In fact, the second chapter in particular – titled “Who’s There?” – falls back unfortunately into storytelling patterns that The Walking Dead mined far too often for its own good. Flashbacks – as well as side journeys with secondary characters of seemingly no importance whatsoever (like Ginny and Hershel) – ended up feeling more like screen filler than they do authentic, organic developments in a world that’s already had countless hours and three iterations (at present) to explore. But when you promised an audience hungry for a sequel that they’d be watching the match-up to end all TV match-ups (in team-up fashion), why oh why would you spend time away from those key components? After trying to wring a bit of tension out of Maggie’s all-of-a-sudden bout of acrophobia (of all things in the wide, wide world of The Walking Dead), why take audiences on a sidebar of little to no consequence? With Ginny? And with a marshal no one gives two damns about?
Now, this is not to say that “Who’s There?” didn’t deliver something worth mentioning, because that would be a far cry from the truth. The hour brought up a bit of conflict between Maggie, Negan, and this group of New Yorkers they’ve kinda/sorta been captured and/or befriended by (the suspense is killing us), and that worked quite well. In fact, it worked so well I wanted to spend more time getting to know these people, hearing what their lives and their existence was about, instead of the obligatory Maggie flashbacks and time spent understanding that Ginny – about as bland a TV creation as there’s ever been – has trouble “fitting in.” (Welcome to society, baby!) And, thankfully, the good stuff didn’t stop there, and Negan finally took the gloves off with a fabulous return to form, dispensing a brand of justice that audiences knew was still lurking there under the surface … and this was damn sure exactly why Maggie sought him out for this journey into dark waters.

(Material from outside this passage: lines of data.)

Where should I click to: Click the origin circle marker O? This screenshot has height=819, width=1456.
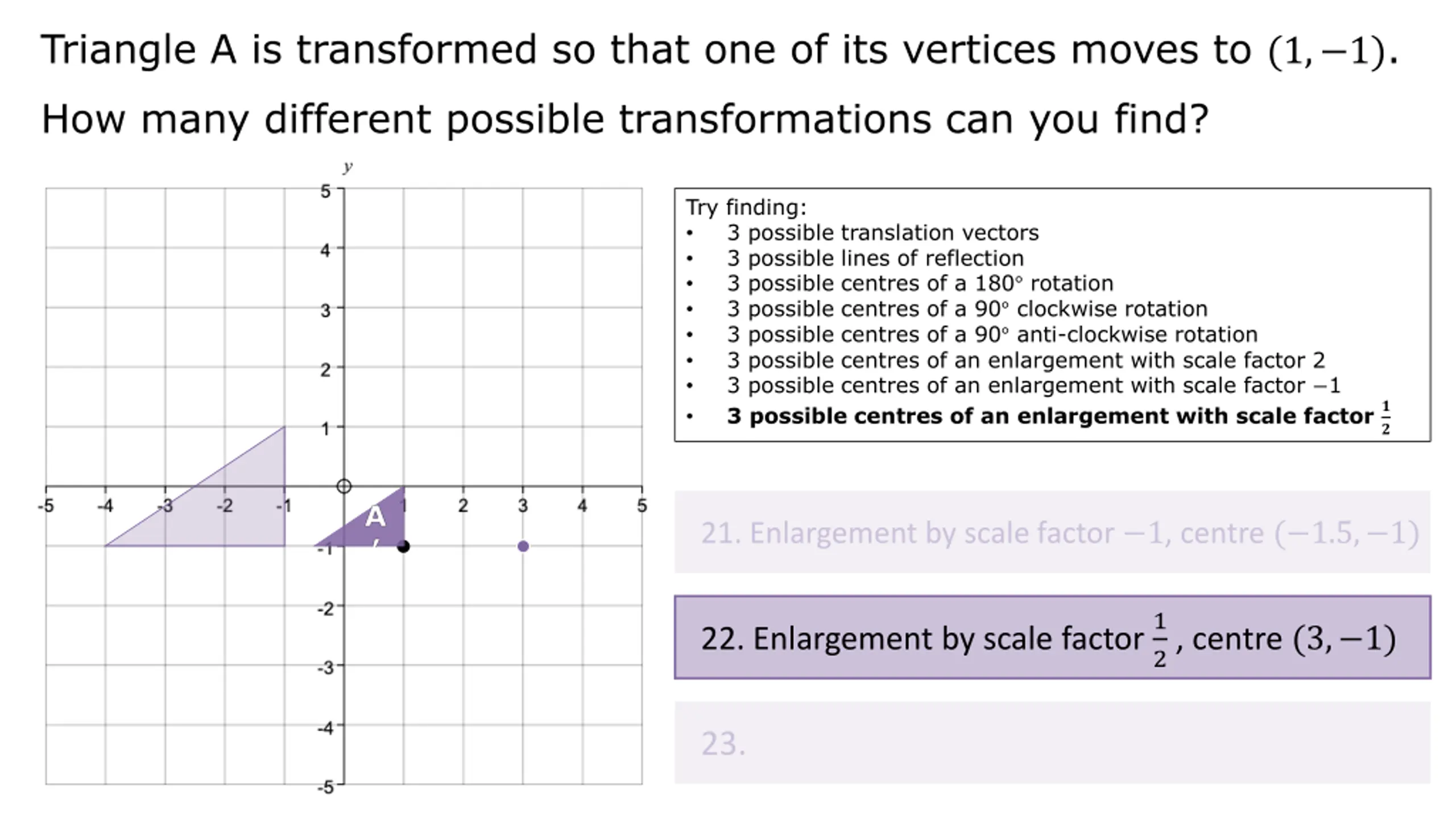pos(344,486)
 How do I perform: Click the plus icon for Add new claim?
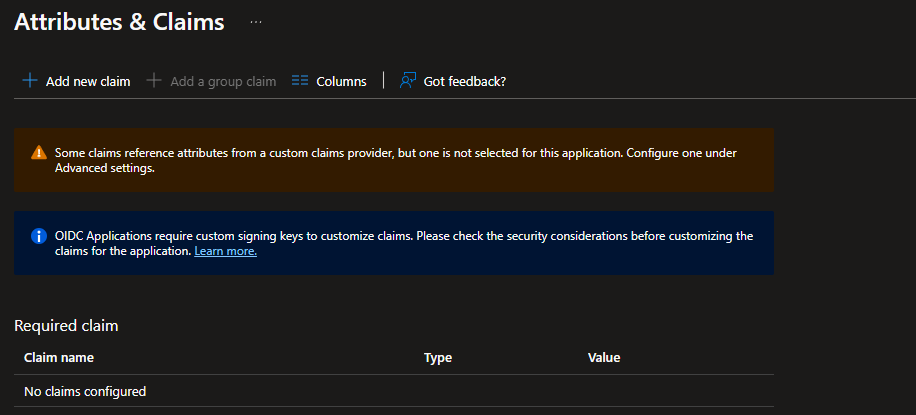[30, 81]
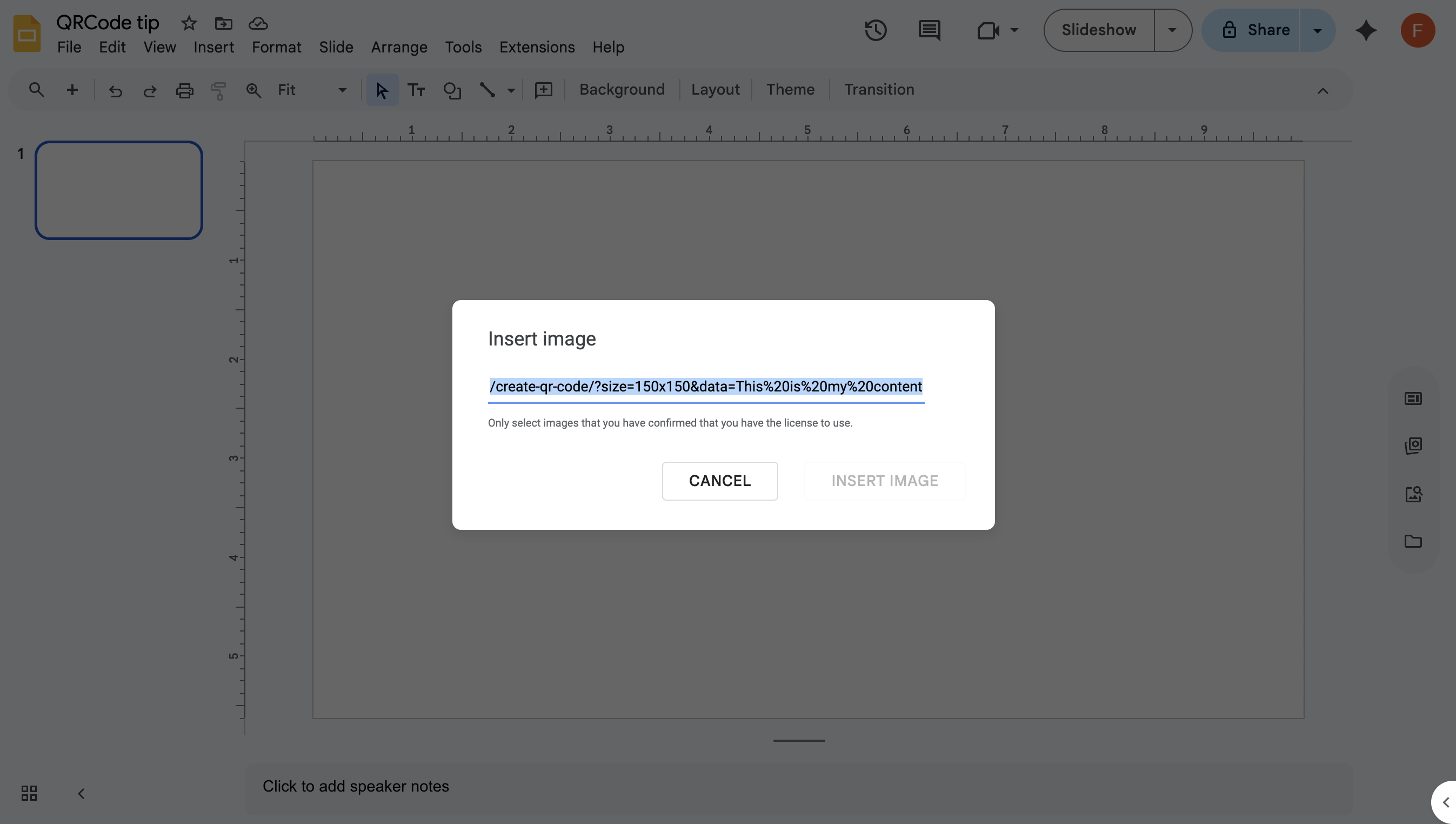This screenshot has width=1456, height=824.
Task: Open the Extensions menu
Action: tap(537, 47)
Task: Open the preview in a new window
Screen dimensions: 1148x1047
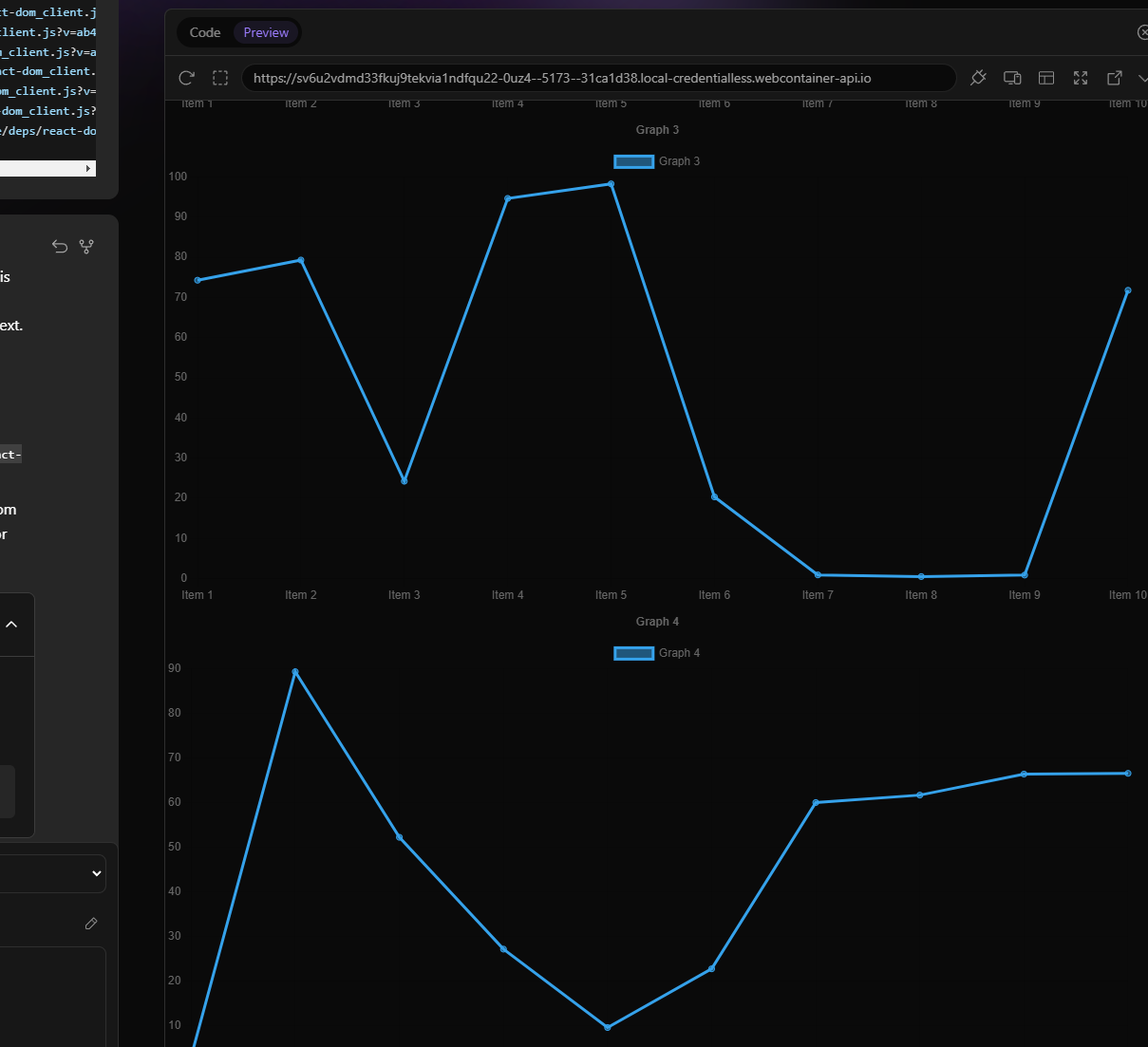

That – think what you may – was great television. That had a purpose, though we might only now be getting to understand. That was an authentic character moment delivered with the kind of panache, flair, and style that both fits a mold and makes a statement. Those of you who sit in the writers’ room might take note and plot out a bit more of that – if there’s still time to get such development into production – lest you want Dead City to fail as so much generate a pulse with whatever episode run is left in its entire run.
In the interests of fairness, I’m thrilled to disclose that – like so many of you – I’ve simply recorded and watched The Walking Dead: Dead City’s “Who’s There?” (S01E02) as it aired on AMC, so I’m beholden to no one to provide a review other than myself.